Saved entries
====================

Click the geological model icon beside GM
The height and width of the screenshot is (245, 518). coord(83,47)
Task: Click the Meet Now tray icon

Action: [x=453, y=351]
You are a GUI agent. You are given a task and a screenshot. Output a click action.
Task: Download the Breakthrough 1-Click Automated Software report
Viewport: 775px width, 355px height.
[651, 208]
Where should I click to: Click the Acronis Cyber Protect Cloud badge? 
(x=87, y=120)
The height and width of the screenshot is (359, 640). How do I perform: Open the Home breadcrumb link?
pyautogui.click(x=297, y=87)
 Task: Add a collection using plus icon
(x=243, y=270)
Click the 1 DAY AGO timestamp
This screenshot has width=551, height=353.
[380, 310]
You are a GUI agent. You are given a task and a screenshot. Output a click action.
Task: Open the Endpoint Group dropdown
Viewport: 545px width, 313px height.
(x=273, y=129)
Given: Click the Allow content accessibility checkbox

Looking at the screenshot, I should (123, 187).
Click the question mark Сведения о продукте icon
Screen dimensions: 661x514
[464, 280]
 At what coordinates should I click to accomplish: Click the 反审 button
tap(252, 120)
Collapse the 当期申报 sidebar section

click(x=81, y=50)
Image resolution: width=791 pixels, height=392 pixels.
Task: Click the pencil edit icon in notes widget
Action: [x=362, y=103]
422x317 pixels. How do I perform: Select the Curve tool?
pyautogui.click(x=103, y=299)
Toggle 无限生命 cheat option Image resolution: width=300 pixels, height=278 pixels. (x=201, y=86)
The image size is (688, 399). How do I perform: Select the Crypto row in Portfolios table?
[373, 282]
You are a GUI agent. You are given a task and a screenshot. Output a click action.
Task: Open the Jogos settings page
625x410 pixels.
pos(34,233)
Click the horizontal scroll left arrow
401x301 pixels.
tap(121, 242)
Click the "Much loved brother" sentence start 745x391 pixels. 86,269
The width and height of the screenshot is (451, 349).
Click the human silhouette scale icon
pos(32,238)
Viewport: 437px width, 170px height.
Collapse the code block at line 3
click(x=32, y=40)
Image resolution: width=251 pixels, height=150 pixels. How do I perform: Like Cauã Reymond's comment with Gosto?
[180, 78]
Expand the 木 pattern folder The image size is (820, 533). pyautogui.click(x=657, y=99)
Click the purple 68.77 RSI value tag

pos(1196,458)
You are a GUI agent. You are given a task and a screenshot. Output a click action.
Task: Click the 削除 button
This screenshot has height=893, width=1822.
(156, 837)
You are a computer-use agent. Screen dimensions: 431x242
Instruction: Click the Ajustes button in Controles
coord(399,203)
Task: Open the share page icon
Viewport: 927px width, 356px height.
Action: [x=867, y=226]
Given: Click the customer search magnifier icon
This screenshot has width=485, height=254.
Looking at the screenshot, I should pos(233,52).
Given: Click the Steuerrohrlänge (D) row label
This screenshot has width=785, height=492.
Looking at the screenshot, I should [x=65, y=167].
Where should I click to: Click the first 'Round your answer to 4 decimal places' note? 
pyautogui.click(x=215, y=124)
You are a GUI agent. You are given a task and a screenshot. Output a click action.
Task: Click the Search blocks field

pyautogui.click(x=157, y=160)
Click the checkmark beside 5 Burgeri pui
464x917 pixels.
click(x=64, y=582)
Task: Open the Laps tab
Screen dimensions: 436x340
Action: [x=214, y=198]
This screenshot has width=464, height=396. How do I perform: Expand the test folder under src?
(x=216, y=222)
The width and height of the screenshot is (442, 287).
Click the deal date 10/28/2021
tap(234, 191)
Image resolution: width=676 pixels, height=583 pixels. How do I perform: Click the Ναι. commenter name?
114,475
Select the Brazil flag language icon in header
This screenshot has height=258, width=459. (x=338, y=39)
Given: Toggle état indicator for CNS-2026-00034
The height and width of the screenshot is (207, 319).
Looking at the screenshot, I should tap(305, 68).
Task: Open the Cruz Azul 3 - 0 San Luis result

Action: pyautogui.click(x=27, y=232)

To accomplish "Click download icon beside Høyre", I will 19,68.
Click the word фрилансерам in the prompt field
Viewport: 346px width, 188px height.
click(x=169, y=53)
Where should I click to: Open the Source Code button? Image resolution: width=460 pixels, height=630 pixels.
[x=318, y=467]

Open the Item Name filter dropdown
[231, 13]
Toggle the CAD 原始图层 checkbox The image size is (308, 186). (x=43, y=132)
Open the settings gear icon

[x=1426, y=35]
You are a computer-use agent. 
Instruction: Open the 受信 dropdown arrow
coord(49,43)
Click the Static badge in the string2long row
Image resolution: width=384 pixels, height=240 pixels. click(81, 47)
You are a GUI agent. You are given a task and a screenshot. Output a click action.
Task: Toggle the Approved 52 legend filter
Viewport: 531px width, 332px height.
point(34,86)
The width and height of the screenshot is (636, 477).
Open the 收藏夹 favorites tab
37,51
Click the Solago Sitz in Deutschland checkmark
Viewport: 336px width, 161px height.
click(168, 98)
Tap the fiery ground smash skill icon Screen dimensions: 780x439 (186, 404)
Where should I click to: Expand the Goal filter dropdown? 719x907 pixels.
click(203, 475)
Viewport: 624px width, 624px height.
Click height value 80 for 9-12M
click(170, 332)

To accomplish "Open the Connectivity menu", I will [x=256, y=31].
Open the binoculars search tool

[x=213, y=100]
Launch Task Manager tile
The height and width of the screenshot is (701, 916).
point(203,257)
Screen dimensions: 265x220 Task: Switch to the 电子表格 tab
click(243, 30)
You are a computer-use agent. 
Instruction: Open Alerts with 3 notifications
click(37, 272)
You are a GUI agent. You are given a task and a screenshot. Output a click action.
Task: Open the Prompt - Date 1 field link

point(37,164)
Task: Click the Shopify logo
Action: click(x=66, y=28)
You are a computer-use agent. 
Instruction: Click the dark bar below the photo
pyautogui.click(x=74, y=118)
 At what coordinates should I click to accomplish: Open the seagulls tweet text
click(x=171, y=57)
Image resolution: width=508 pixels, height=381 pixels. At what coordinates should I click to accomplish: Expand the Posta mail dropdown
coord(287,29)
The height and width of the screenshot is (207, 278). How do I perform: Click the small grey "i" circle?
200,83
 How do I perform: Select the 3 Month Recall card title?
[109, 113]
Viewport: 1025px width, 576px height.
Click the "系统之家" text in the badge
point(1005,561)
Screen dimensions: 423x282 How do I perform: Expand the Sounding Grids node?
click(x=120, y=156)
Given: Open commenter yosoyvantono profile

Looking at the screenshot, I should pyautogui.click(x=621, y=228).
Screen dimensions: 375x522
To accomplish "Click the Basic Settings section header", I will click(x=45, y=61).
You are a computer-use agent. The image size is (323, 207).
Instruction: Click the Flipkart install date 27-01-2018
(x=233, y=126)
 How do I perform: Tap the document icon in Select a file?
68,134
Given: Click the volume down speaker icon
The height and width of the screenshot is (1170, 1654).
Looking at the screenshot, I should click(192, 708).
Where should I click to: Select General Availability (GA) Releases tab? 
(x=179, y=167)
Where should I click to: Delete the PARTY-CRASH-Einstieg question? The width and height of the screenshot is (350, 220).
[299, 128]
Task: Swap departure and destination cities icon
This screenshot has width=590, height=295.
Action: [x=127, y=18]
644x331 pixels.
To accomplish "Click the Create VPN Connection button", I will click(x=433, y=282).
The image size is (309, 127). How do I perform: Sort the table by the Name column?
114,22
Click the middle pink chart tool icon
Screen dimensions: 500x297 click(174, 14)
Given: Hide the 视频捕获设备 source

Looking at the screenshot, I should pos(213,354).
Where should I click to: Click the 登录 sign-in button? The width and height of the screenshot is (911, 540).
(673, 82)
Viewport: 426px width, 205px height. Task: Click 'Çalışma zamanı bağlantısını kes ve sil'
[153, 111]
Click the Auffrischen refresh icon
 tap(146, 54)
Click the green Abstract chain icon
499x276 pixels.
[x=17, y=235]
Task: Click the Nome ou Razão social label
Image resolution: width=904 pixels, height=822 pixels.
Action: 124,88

====================

The answer is the run of lines above from the line containing "Task: Toggle the Approved 52 legend filter" through the line containing "The width and height of the screenshot is (636, 477).", copied exactly and alone.

Task solution:
Task: Toggle the Approved 52 legend filter
Viewport: 531px width, 332px height.
point(34,86)
The width and height of the screenshot is (636, 477).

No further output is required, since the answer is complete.